II.  Questions préliminaires

[4]  L’intitulé a été modifié sur consentement des parties afin d’indiquer correctement en quelle qualité ils agissent.

III.  Résumé des faits

[5]  La Première nation de Peguis est la plus grande Première nation au Manitoba; elle compte environ 10 000 membres répartis sur neuf réserves. Les membres de la Première nation Peguis sont d’ascendance saulteaux (anishinaabe) et crie. Il s’agit d’une Première nation visée par le Traité no 1, qui a été signé en 1871. En 1907, le Canada a signé, sans toutefois la respecter, une entente de cession de terres par la Première nation Peguis. Cette violation a mené à l’Entente de fiducie relative à la revendication de droits fonciers (l’Entente), que le gouvernement du Canada et la Première nation de Peguis ont signée en octobre 2010. Le règlement s’élevait à plus de 126 000 000 $.

[6]  L’Entente a été établie pour recevoir, investir, gérer et administrer le produit du règlement versé par le gouvernement du Canada. Elle exige cinq fiduciaires du fonds communautaire, tous élus, ainsi que sept fiduciaires financiers, dont cinq doivent être élus et deux nommés par le conseil. L’Entente énonce toutes les exigences d’admissibilité, y compris une exigence selon laquelle au moins trois des fiduciaires du fonds communautaire et quatre des fiduciaires financiers doivent ordinairement résider dans la réserve.

[7]  En mars 2015, Cynthia Spence a été nommée chef de la Première nation de Peguis et les conseillers désignés comme défendeurs et demanderesse ont été élus. Au moment de l’élection, il n’y avait que trois fiduciaires du fonds communautaire (deux de moins que le nombre requis) et quatre fiduciaires financiers (trois de moins que le nombre requis).

- EXTRAIT DES DONNÉES:
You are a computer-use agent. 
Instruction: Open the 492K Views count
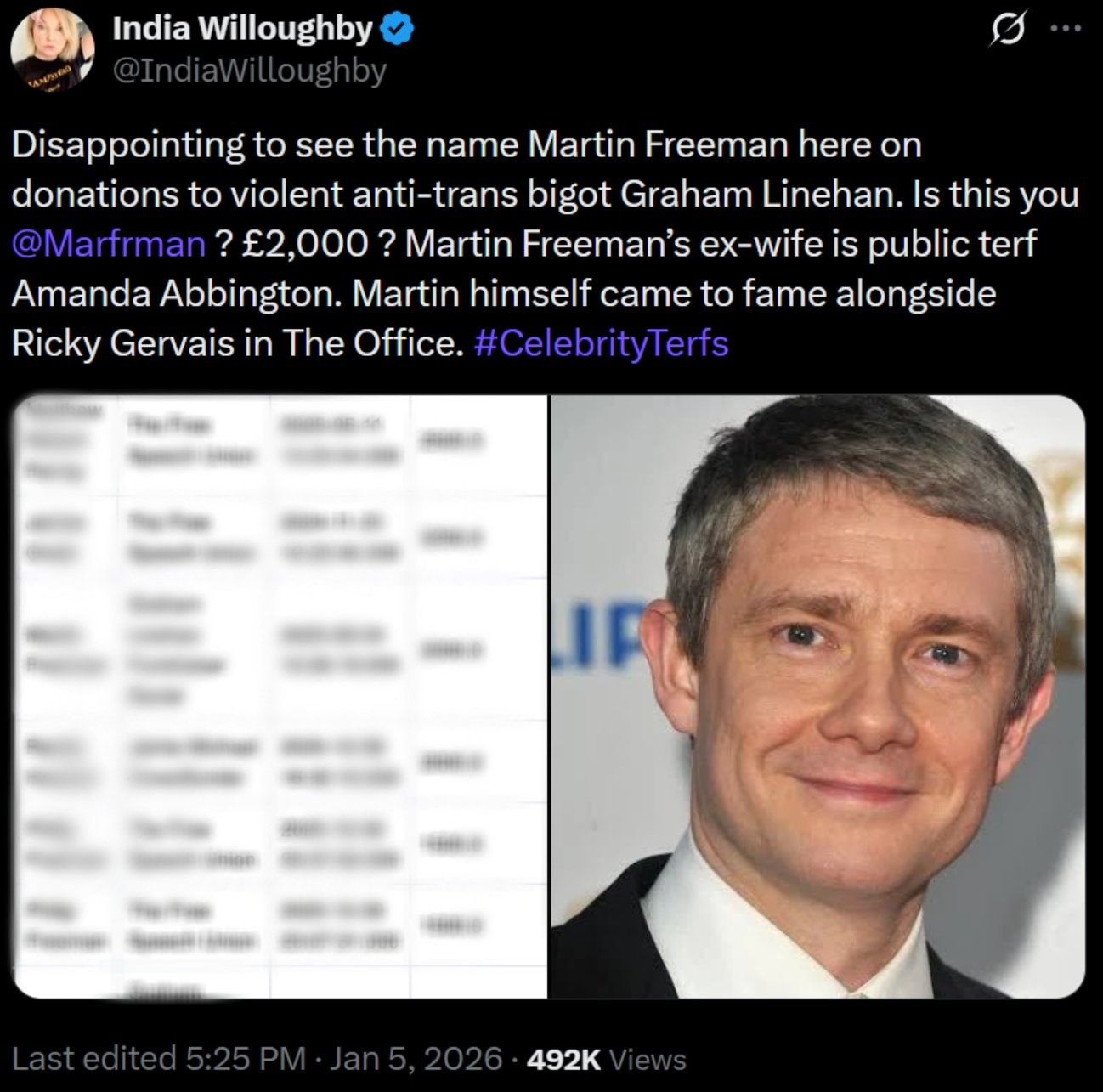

- EXERCICES:
a - Recopie mot pour mot le passage de la page sur la Première nation de Peguis, depuis « [4]  L’intitulé a » jusqu'à « plus de 126 000 000 $. ».
b - D'après la page sur la Première nation de Peguis, à quel moment le Canada et la Première nation de Peguis ont-ils signé l'Entente ?

- RÉPONSES:
a -
[4]  L’intitulé a été modifié sur consentement des parties afin d’indiquer correctement en quelle qualité ils agissent.

III.  Résumé des faits

[5]  La Première nation de Peguis est la plus grande Première nation au Manitoba; elle compte environ 10 000 membres répartis sur neuf réserves. Les membres de la Première nation Peguis sont d’ascendance saulteaux (anishinaabe) et crie. Il s’agit d’une Première nation visée par le Traité no 1, qui a été signé en 1871. En 1907, le Canada a signé, sans toutefois la respecter, une entente de cession de terres par la Première nation Peguis. Cette violation a mené à l’Entente de fiducie relative à la revendication de droits fonciers (l’Entente), que le gouvernement du Canada et la Première nation de Peguis ont signée en octobre 2010. Le règlement s’élevait à plus de 126 000 000 $.

b - En octobre 2010.